Dave Leander of the Great Lakes Dive Center told Detroit's WJBK that the note had been buried for 97 years until he found it in the silt.
"I happened to see a piece of paper in there, and I could actually read the writing underwater," Leander told WJBK.
This was last June. Now, the bottle is heading for a local museum on Harsens Island, Mich., where it (and the note inside) will be on display.
So, what was on the note? A simple message from two young women who were at the Tashmoo amusement park on Harsens. The message read, "Having a great time at Tashmoo," and was written by Stella Pramstaller and Tillie Esper.
Eric Schiebold, one of Tisper's 32 grandchildren, spoke to WJBK about the note and his memories of his grandmother.
"Here's something that's 100 years old in the bottom of the river, and how can that be related to me?" Schiebold said. "I remember her from the time I was a kid, but what about her life before? This is a fascinating story."
While Leander's find makes for an amazing story, it's hardly the first time someone has discovered a message in a bottle. In 2010, for instance, a 10-year-old boy put a bottle with message in it into the Pacific Ocean off the coast of Oregon. A year later, a girl in Hawaii found it washed up on the beach.
In 2010, a Florida teen named Corey Swearingen tossed a message in a bottle into the Atlantic Ocean. Fast forward a year and a half, and the teen got a response from a boy and his father in Ireland, where his message had come ashore.

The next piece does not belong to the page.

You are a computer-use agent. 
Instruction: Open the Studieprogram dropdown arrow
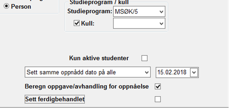click(x=161, y=11)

And then there's the story of Dorothy and John Henry Peckham. In 1979, the couple threw a message into the Pacific while on a cruise. That message was found six years later by a Vietnamese man, Hoa Van Nguyen, while he was on a refugee boat off Thailand. They began writing to each other (via regular mail, which is much more efficient) and a friendship blossomed. Eventually, the Peckhams helped to sponsor Nguyen and his family's immigration to the United States.